Of course there is one group who would be diametrically opposed to a default that led to lesser levels of consumption - the folks who make a living selling consumption - the food industry. Buying less food, buying fewer calories and fewer low-caliber, highly profitable calories (processed, highly pulverized, corn-subsidy subsidized, sweetened, fattened, super-sized and yet evolutionarily delicious to our mouths calories) is not good for the business of food and product manufacturers.
While there are a number of members of this task force who have theoretical conflicts of interest due to ties to the food industry (and it's important to note that the perception of a possible conflict of interest is in fact the very definition of a conflict of interest and that having a conflict therefore doesn't necessitate ever acting consequent to the conflict), there is one member whose actual job it is to represent them. What was perhaps telling was the fact that during my presentation and during the question and answer period that followed that member was furiously taking notes while all of the other members were actively engaging in conversation and discussion.
Do you think those notes were meant to further the fight against the currents driving childhood obesity? Were they points of agreement? Were they ways the food industry could build on my call to action that we need to change the default such that people will buy less food? And why did this member not engage in a discussion with me while there?
I don't know the answers to those questions, but I'd be willing to wager that unlike everyone else at the table, given that member's actual paying day job is to protect the interests of the food-selling corporations they represent, that those notes weren't about points of agreement. I also think that not engaging me was certainly in part consequent to knowing my less than friendly viewpoint, but also likely in part due to the fact that engaging me directly would be far more challenging given my background than engaging and reviewing my words and views once I was gone. What I'd wager the notes were for was to ensure my objections and concerns were noted such that either on their own or with the help of their colleagues, that they work on their best possible spins so as to champion those few recommendations the food industry could live with (at least on paper), and also how to best defuse or dilute those recommendations that would in fact certainly hurt sales (like for instance a frank ad ban on children's advertising and a reform of front of package labeling to disallow nutrient based health claims that dupe people into buying boxes of junk spiked with a vitamin).

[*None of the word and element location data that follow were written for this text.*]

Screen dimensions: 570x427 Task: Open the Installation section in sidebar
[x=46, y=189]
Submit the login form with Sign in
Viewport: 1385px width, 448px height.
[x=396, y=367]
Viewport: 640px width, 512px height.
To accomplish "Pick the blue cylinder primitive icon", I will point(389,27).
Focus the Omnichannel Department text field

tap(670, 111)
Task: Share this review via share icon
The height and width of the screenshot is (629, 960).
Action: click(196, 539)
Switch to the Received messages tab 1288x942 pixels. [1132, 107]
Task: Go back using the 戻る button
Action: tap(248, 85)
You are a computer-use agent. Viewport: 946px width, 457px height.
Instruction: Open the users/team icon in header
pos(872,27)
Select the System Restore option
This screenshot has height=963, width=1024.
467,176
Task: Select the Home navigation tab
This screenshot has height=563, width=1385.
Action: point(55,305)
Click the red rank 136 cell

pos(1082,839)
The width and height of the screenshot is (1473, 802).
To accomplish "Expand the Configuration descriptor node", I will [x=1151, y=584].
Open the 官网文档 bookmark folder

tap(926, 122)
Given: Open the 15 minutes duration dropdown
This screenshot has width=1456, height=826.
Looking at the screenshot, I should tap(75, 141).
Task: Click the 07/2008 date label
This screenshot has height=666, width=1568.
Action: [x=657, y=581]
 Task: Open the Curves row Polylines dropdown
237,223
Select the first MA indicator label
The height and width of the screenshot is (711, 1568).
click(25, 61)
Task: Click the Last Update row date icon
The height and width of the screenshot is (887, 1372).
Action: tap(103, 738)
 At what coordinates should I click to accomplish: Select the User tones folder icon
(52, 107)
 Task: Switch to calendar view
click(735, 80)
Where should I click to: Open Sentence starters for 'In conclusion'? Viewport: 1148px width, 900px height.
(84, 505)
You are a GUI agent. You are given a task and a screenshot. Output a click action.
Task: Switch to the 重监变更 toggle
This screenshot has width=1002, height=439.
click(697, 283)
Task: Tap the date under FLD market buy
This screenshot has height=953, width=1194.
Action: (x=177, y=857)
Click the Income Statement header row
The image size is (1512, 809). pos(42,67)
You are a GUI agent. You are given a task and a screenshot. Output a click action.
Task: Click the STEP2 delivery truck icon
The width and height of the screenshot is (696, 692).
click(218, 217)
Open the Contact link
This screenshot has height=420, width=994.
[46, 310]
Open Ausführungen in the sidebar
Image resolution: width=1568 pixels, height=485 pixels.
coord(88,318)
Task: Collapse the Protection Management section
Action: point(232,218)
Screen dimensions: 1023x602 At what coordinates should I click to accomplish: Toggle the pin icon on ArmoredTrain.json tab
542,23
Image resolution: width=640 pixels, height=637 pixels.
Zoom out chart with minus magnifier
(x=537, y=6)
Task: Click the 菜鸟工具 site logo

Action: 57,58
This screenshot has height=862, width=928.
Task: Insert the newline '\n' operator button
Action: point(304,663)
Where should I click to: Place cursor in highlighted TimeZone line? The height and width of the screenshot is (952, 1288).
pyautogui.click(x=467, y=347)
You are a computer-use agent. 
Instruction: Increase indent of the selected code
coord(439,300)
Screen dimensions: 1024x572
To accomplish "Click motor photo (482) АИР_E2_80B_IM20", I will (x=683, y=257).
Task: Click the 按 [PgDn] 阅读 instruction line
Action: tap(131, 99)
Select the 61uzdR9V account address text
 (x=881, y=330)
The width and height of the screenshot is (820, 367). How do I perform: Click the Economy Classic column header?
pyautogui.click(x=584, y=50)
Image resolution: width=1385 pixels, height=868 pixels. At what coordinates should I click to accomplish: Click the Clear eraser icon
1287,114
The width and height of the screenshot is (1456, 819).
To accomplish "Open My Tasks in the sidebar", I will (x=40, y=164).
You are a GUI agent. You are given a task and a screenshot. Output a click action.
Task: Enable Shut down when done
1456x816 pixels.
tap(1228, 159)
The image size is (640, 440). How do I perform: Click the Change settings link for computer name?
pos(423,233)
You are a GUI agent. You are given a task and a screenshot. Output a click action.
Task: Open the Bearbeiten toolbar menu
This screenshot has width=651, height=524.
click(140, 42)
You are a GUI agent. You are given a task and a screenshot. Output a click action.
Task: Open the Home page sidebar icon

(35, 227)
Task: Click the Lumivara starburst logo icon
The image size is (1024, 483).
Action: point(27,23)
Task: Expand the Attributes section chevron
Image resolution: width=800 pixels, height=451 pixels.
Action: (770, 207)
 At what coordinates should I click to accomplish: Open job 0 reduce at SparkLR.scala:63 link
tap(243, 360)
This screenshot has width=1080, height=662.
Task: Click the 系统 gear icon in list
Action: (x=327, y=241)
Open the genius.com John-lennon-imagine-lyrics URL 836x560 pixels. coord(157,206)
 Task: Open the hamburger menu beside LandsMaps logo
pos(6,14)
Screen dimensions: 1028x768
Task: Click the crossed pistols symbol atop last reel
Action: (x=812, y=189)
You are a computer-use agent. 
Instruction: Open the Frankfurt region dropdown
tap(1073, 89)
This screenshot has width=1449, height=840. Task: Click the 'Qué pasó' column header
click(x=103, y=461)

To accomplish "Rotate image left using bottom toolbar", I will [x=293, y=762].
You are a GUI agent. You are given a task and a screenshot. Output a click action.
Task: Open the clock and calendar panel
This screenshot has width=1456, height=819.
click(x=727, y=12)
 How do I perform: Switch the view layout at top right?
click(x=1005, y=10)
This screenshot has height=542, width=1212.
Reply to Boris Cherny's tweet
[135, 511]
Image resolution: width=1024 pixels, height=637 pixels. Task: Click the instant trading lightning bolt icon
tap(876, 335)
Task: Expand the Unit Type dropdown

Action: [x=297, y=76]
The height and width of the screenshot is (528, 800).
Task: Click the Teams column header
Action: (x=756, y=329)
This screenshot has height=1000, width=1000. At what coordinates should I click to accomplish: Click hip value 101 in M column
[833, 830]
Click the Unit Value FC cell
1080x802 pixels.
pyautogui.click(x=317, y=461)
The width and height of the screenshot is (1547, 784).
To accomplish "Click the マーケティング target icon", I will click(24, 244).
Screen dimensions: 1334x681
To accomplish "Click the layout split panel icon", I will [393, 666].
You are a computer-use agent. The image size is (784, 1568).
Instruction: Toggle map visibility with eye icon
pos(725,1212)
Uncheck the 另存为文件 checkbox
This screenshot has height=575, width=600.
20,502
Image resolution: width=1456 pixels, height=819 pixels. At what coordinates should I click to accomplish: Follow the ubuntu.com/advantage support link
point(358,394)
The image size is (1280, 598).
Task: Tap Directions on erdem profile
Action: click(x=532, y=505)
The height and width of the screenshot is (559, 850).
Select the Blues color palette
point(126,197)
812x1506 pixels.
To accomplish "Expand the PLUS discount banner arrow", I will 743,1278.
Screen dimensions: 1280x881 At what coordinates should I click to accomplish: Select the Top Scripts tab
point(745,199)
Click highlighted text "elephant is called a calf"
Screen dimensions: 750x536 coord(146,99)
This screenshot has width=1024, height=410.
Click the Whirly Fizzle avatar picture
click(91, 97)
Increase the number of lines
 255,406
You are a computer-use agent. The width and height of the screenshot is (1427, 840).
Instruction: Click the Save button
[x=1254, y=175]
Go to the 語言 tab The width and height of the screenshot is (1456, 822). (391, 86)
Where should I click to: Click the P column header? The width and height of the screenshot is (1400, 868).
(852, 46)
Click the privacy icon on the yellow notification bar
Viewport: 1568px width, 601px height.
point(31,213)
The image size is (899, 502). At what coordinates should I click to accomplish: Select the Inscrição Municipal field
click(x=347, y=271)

It's truly a shame that there are both real and potential conflicts of interests at that table, and given the sophistication of the food industry the simple math that there are more non-conflicted members than conflicted ones doesn't make it any better. Consider this. The food industry representative's living depends in part on their skills as an expert communicator and they also have tremendous resources at their disposal to try to work on messaging to support their members' interests, whereas the public members, they're just people who care and are experts in their various professions - professions that don't require them to be experts in spin - who will be going back to their real day jobs until the next meeting, whereas being at the meeting IS the food industry representative's job.
I concluded my presentation by referring the members to the story of Beatrice Martha Webb. Webb was a woman ahead of her time and along with helping to co-found the London School of Economics, she was also a member of an important government task force that was considering the notion of social equity. Unhappy with the recommendations that were shaping up in the meetings, Webb elected to champion the publication of a minority report which allowed dissenting members to have their voices heard without the need for unanimity. For Webb, her disagreements with the recommendations the committee was set to make were so important and formative to what she viewed as right and wrong, that dilution of her convictions to achieve a compromise was not an acceptable option to her.
It's been said that the person in the relationship who cares the least wields the most power, and when it comes to the health of children there's no doubt representatives of the food industry will care the least, not because they're horrible people, but simply because caring about health is only within their mandate if it doesn't negatively impact upon (or if it improves upon) sales or public perception (which in turn affects sales).
While you might argue that the food industry should have a say at these meetings, I think it's absolutely unconscionable that they've been given a vote.